Your assignment:
Work through the records that follow and return each line containing the word "agent".

(Pixel coordinate grounding data)
# # # #
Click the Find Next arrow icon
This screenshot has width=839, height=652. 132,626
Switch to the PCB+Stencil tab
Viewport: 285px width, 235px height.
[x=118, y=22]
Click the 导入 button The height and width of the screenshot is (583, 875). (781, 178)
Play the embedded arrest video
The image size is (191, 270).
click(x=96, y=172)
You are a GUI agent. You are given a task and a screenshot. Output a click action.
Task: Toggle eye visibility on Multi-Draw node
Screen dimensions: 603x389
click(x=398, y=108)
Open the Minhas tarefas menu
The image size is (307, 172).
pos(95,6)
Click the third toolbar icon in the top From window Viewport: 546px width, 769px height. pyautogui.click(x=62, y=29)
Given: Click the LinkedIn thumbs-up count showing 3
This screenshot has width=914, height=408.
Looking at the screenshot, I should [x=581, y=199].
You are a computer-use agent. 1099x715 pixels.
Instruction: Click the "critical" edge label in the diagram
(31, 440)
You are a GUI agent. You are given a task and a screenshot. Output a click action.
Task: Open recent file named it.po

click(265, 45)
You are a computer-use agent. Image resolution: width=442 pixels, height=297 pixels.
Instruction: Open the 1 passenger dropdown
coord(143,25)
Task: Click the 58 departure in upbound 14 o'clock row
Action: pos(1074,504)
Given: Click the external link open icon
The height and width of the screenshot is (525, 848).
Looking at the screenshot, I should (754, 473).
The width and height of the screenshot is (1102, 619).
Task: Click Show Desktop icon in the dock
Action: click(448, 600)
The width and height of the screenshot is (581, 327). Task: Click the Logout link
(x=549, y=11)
# # # #
Response:
You are a GUI agent. You are given a task and a screenshot. Output a click action.
You are a computer-use agent. 1099x715 pixels.
You are a GUI agent. You are given a task and a screenshot. Output a click action.
You are a computer-use agent. Image resolution: width=442 pixels, height=297 pixels.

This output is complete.